Le Figaro : Vous travaillez en accord avec Jacques Toubon ?

Alain Carignon : Bien entendu. Nous voulons faire monter sur le satellite un bouquet de chaînes françaises, irriguer le Maghreb et l'Est.

Le Figaro : Le secteur public est-t-il armé pour lutter contre l'envahissement américain et nippon ?

Alain Carignon : On peut estimer qu'il y aura cinq cents canaux de diffusion sur le câble et le satellite dans la décennie. Nous avons un secteur public qui n'est pas négligeable, de même pour le secteur privé. Je vais prendre des initiatives, dans les mois qui viennent, en vue de faire face à ce déferlement d'images. On ne peut pas admettre que les images pleuvent des satellites, en France et en Europe, sans appliquer et moderniser les réglementations en fonction des mentalités européennes. J'ajoute que ce secteur est d'autant plus important qu'il est très créateur d'emplois, notamment pour les jeunes.

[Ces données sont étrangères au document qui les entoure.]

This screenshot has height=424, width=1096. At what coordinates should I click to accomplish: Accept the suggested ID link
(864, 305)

Le Figaro : Dans les solutions que vous préconisez, alliant le public et le privé, avez-vous bien l'appui de l'ensemble de la majorité ?

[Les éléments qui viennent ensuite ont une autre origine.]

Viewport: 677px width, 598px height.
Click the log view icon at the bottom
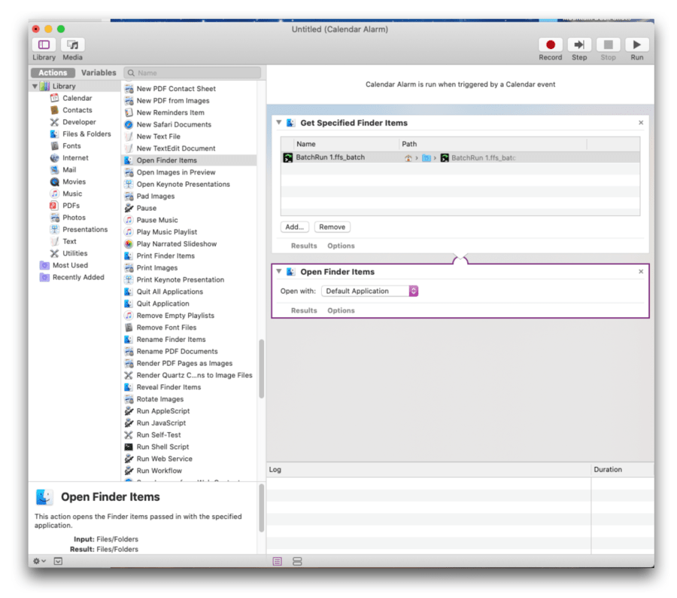point(277,561)
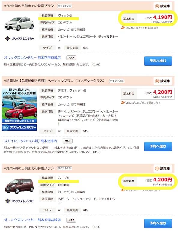Click viewers icon beside 286人 text
Screen dimensions: 180x232
tap(123, 102)
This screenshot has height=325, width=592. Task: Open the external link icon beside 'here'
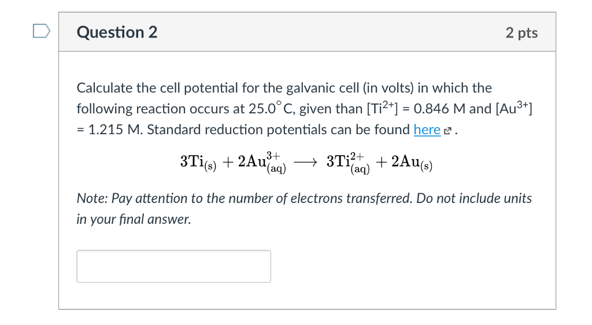point(448,131)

Alain Carignon : On peut dire que l'ensemble est d'accord pour penser qu'il doit y avoir un équilibre entre le public et le privé, et qu'il ne doit pas y avoir de groupe dominant. Un seul opérateur omniprésent serait dangereux.

Le Figaro : Vous ne touchez plus au CSA ?

Alain Carignon : Notre souhait est d'avoir une stabilité. Ce sera le premier gouvernement depuis dix ans qui n'aura pas prétendu, parce qu'il y a un changement de majorité, déstabiliser le secteur audiovisuel.

Le Figaro : C'est justement cette forme de stabilité qui provoque des critiques.

Alain Carignon : La plupart des annonces qui ont été faites dans le discours de politique générale du Premier ministre ont été reprises dans les premiers projets de loi déposés. Le Premier ministre a donné à sa majorité les moyens de répondre à la situation.

Le Figaro : Certains de vos alliés sont impatients.

Alain Carignon : Que tel ou tel veuille amender des dispositions, c'est tout naturel, mais je ne crois pas que quiconque puisse espérer bâtir un destin individuel sur un échec collectif. Ce serait maladroit, contraire à l'intérêt général et inefficace.

Le Figaro : « Quiconque » : vous pensez à quelqu'un ?

Alain Carignon : C'est une philosophie générale...

Le Figaro : Vous étiez en 1989 un rénovateur. Édouard Balladur incarne-t-il une forme de rénovation ?

Alain Carignon : C'est une chance qu'un homme de cette dimension conduise la rénovation de la France.

Le Figaro : Balladur tête de liste de la majorité aux européennes ?

Alain Carignon : Je le souhaite de tout cœur car la majorité a besoin d'union, et en 1994 probablement plus qu'en toute autre période. Ce serait un élément d'espoir considérable. Nous avons besoin de durée. Encore faut-il qu'il l'accepte.